You have probably been in one of Katayama’s interior designs. In 2006 he designed the interior of Uniqlo in SOHO. I’ve been there a few times and its a fun place. Katayama wants “to create a town within a building” precise, fastidious, well proportioned, mania for reflective surfaces and misdirection. NIGO & Katayama share the same vision for things. I really think NIGO’s success and Katayama’s success and influences on the retail world are interconnected. Unlike the tradition retail experience, NIGO would only put out a few shirts and allow the store to have more space than traditional stores. Because of the Limited Edition mind set, goods would sell out and store would become a hang out space, networking space, and etc. Katayama took this idea further by building restaurants inside of stores (all pre Barnes and Noble cafe). The idea of a store having a hang out seems normal now… think Starbucks, Bookstore or any experience like that. Katayama also designed the colette store in Paris france, and took his “town within a building” way of design colette has a water bar. BAPE stores are beautiful and playful.

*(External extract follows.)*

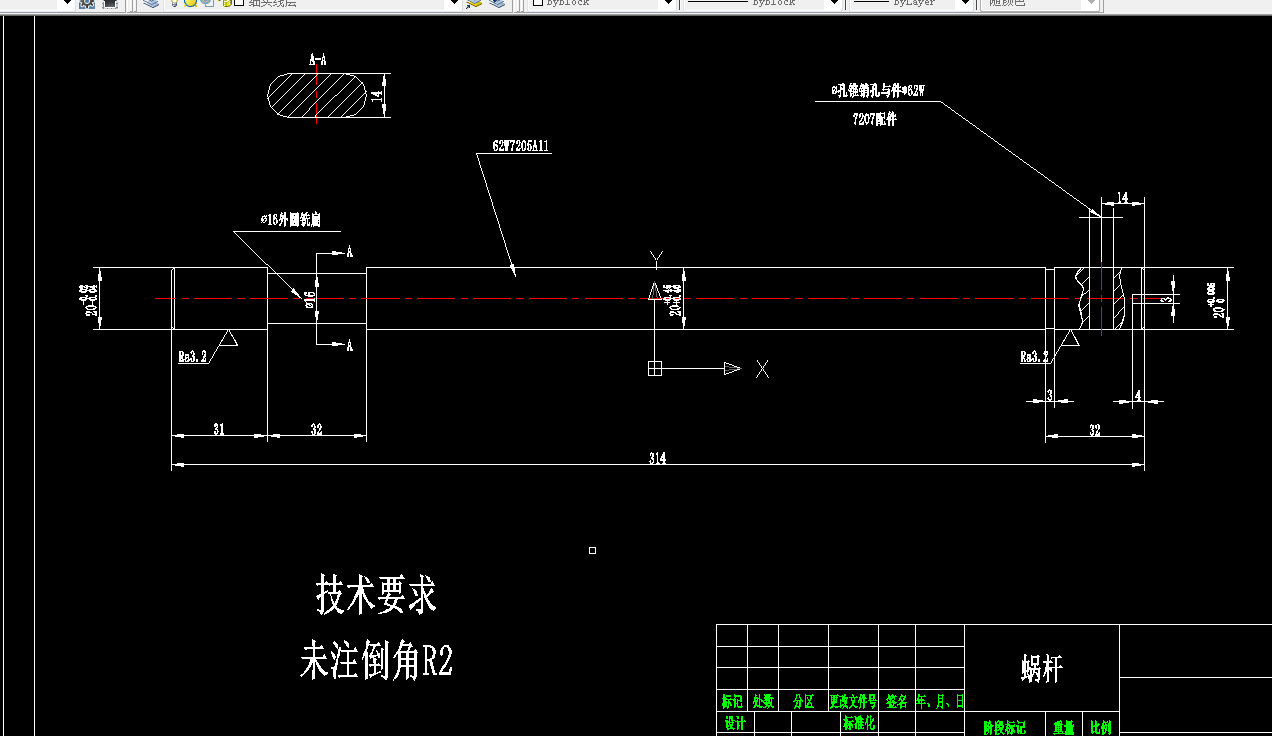
Task: Open the ByLayer lineweight dropdown
Action: [964, 5]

Competition x Collaboration

The reason I like BAPE so much is because NIGO had many ideas on consumerism and leadership. In Harajuku it was easy to take trips to each others creative offices leading to free flowing creative sessions. Imagine Steve Jobs & Bill Gates back in the day stealing each others ideas and what not. Sure it was bad but at the end of the day, all of society benefited! NIGO even had a recording studio in his offices. Talk about cool! The internet was booming… global village Marhsall McLuhan had predicted was happening and NIGO was their to capitalize on this experience as his business became more and more globalized, so did his collaborations. NIGO often could allow companies to tap into the Japanese market.

  • Disney
  • Pepsi 2001
  • Kanye West
  • Nintendo
  • Marvel
  • Murakami
  • KAWS, Stash, Futura
  • DC comics/Marvel
  • BAPE’s eames chair

NIGOVISION, the japanification of hip hop visual culture, brand building with NIGO

NIGO had a recording studio in his company called APESOUNDS. APESOUNDS is cool because it collaborated with artists from overseas. Pharrell Williams led to other partnerships such as the Billionaire Boys Club and Ice cream. NIGO has a song in Tokyo Drift with his band Teriyaki Boyz (kind of silly naming, but you get it… and he’s in a movie for crying out loud!) He also collaborates with Kanye West in 2008.

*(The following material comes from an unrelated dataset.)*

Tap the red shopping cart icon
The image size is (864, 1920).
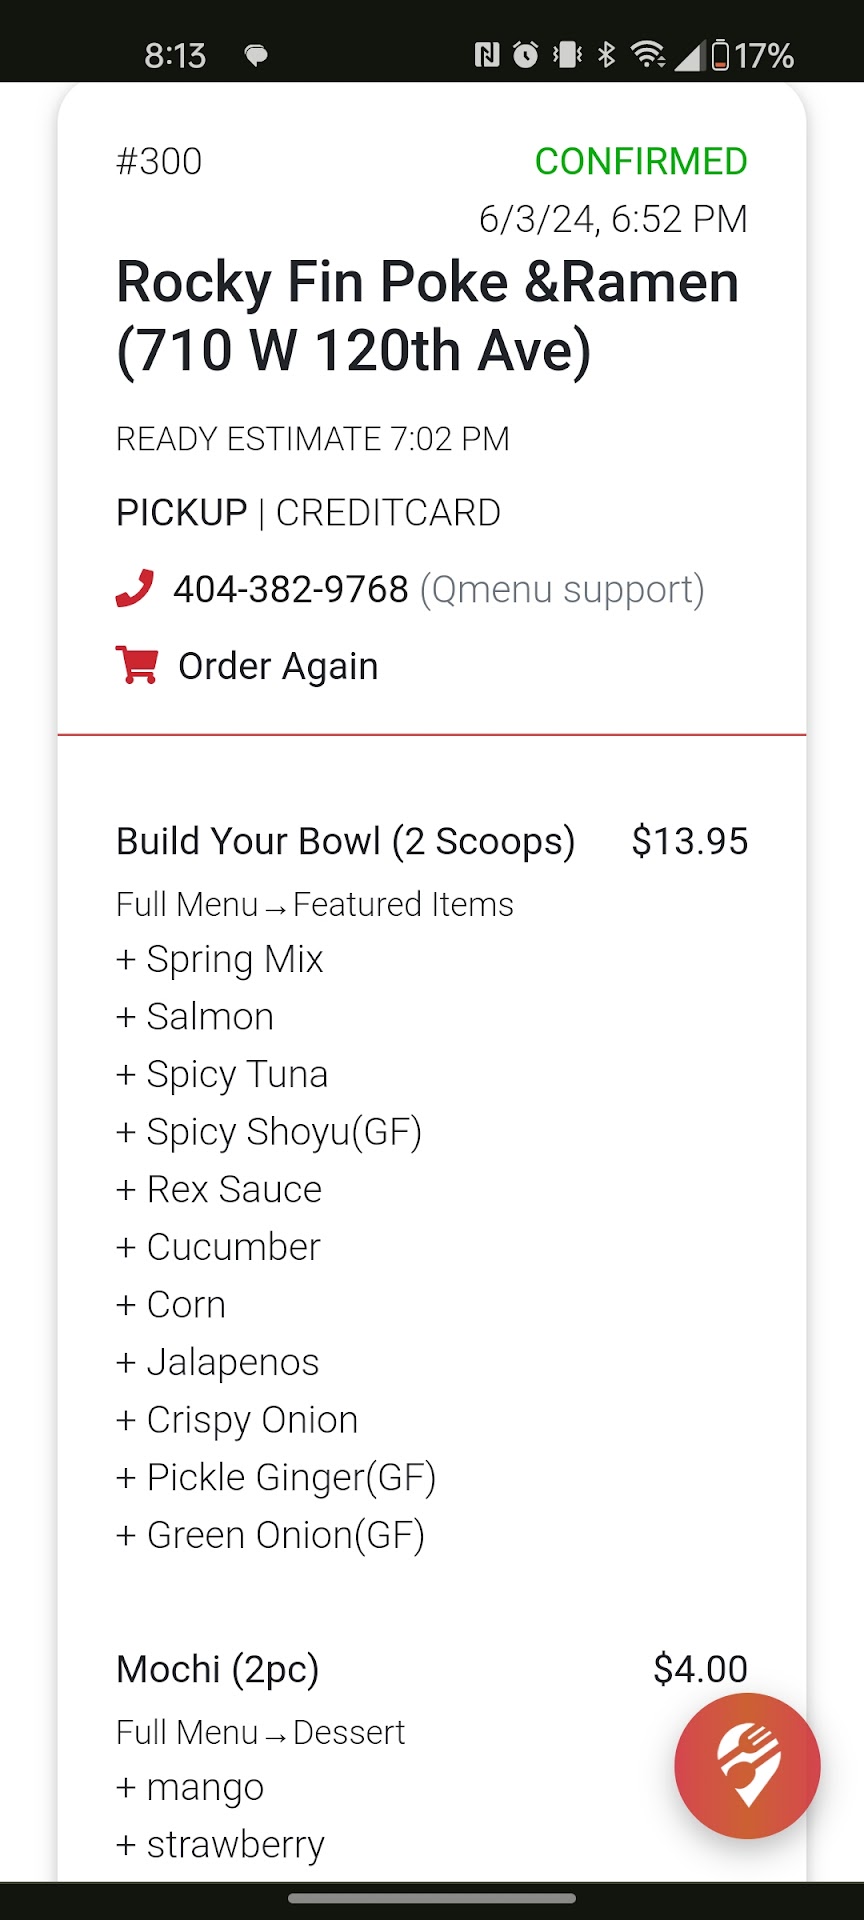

NIGO marketed to everybody and built what I call the BAPEverse! — the collectable everything

  • BAPEcafe, [Sarah Lerfel look at colette.fr's water bar]
  • BAPEkids
  • BAPEcuts
  • BAPEgallery…
  • BAPE STAs footwear (hugely successful, fun, cool designs)

Destruction+Future

In February 2011 the Chinese I.T group bought 90% of NOWHERE Inc. [BAPE'S parent company] for $2.8 million dollars, a true postmodern spectacle. Now the Chinese own a huge stake of what could be considered a true Japanese product, a piece of Japanese history. This is the stuff Arjun Appadurai speaks of in his fivescapes (where you have oriental culture consuming occidental culture as if they created it and vice versa). Today NIGO is 41 and will be the creative director for BAPE for the next two years. I am curious to see where BAPE goes and where NIGO will be. 41 is still very young.

So why is destruction necessary for progress? I think that if the Japanese bubble didn’t burst we might not have had the same ambitious BAPE.

 

That’s all for now, been wanting to get this off of my chest since January!